-- RECORDS TO PROCESS follows --

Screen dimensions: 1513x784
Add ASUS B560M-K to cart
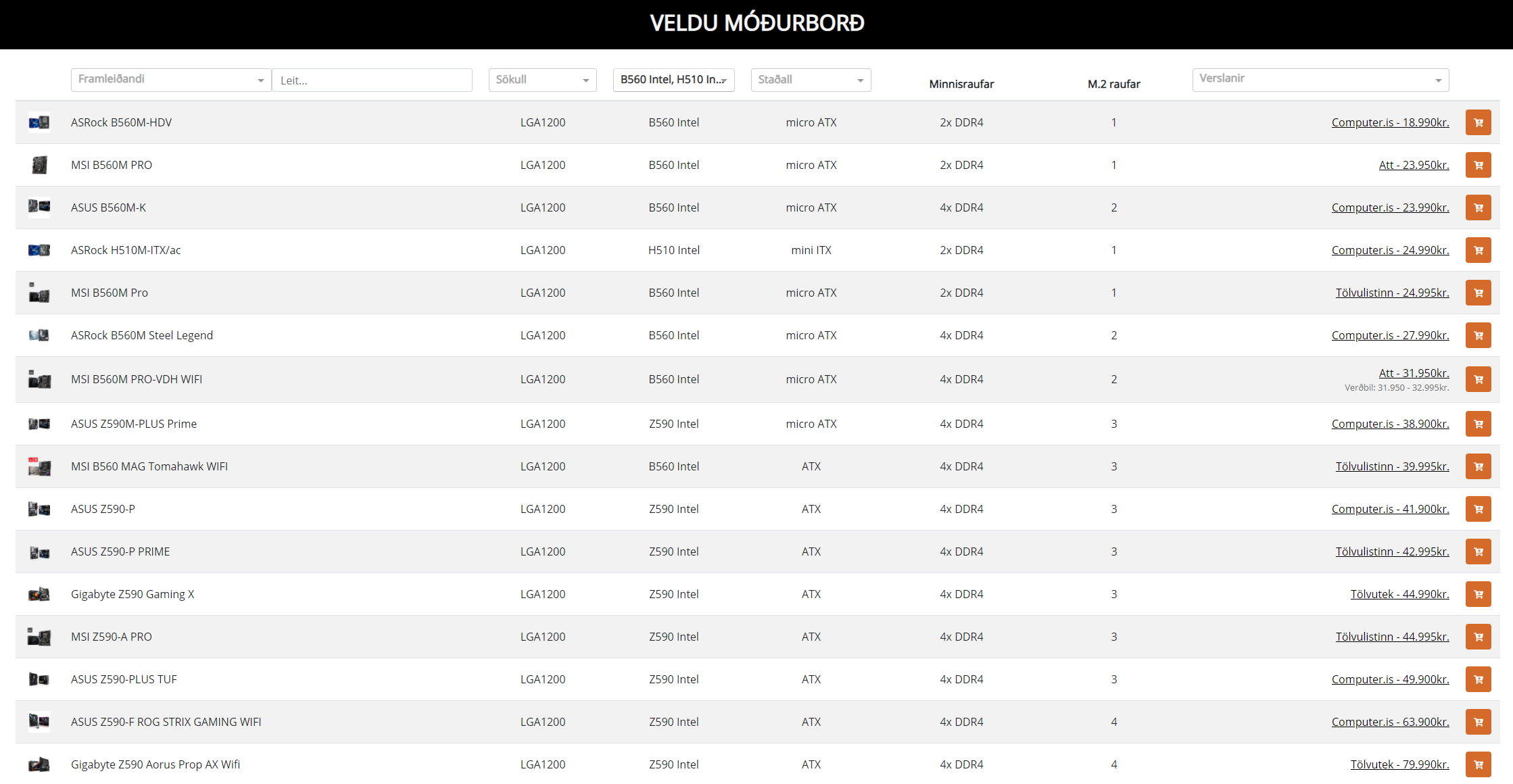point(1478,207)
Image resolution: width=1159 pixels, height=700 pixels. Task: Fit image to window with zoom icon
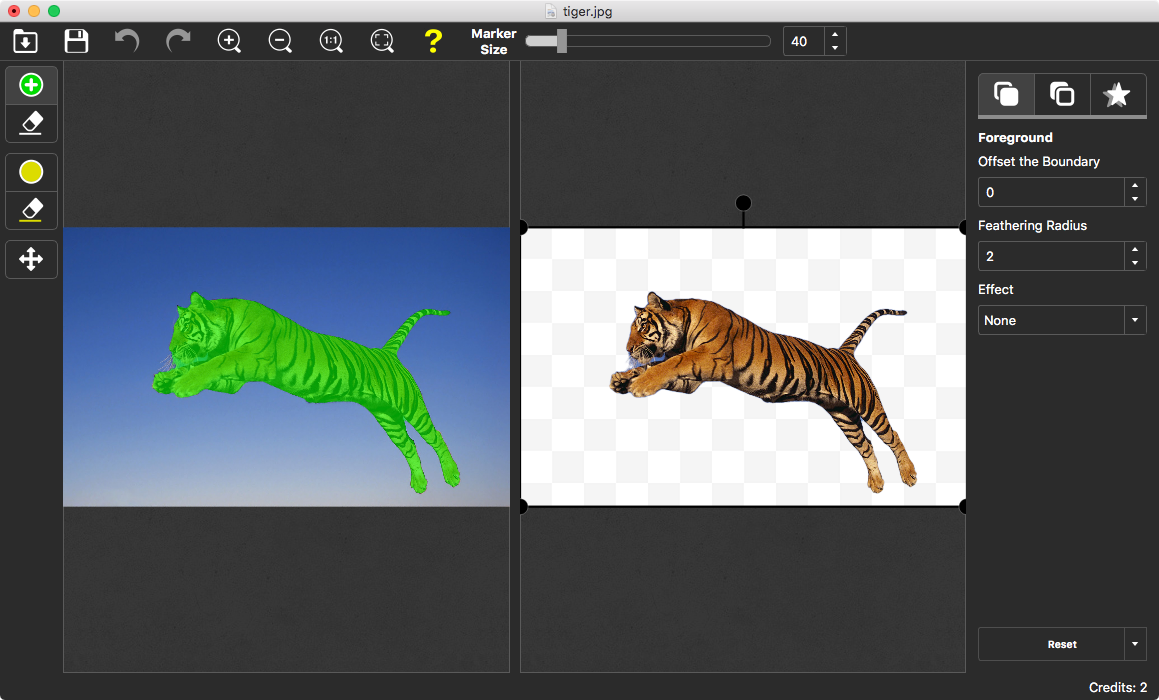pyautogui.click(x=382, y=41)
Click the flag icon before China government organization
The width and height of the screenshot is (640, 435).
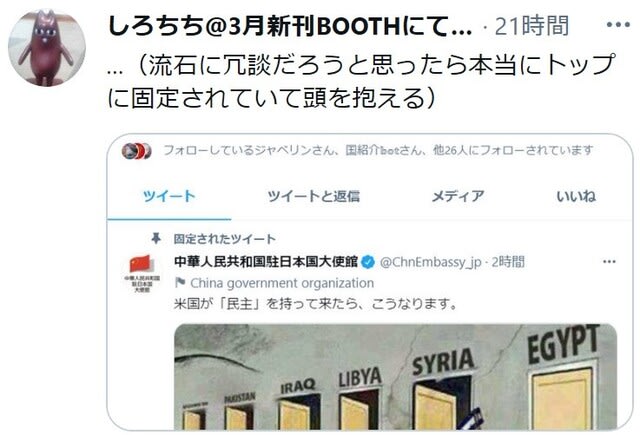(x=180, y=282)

-- RECORDS TO PROCESS concluded --

WORK INSTRUCTIONS
A word-for-word copy is needed of the lines from the line with "Image resolution: width=1159" through the last line of the entries above, with both ends kept and the pictures dropped.

RESULT FOR THIS EXERCISE
Image resolution: width=1159 pixels, height=700 pixels. Task: Fit image to window with zoom icon
pyautogui.click(x=382, y=41)
Click the flag icon before China government organization
The width and height of the screenshot is (640, 435).
(x=180, y=282)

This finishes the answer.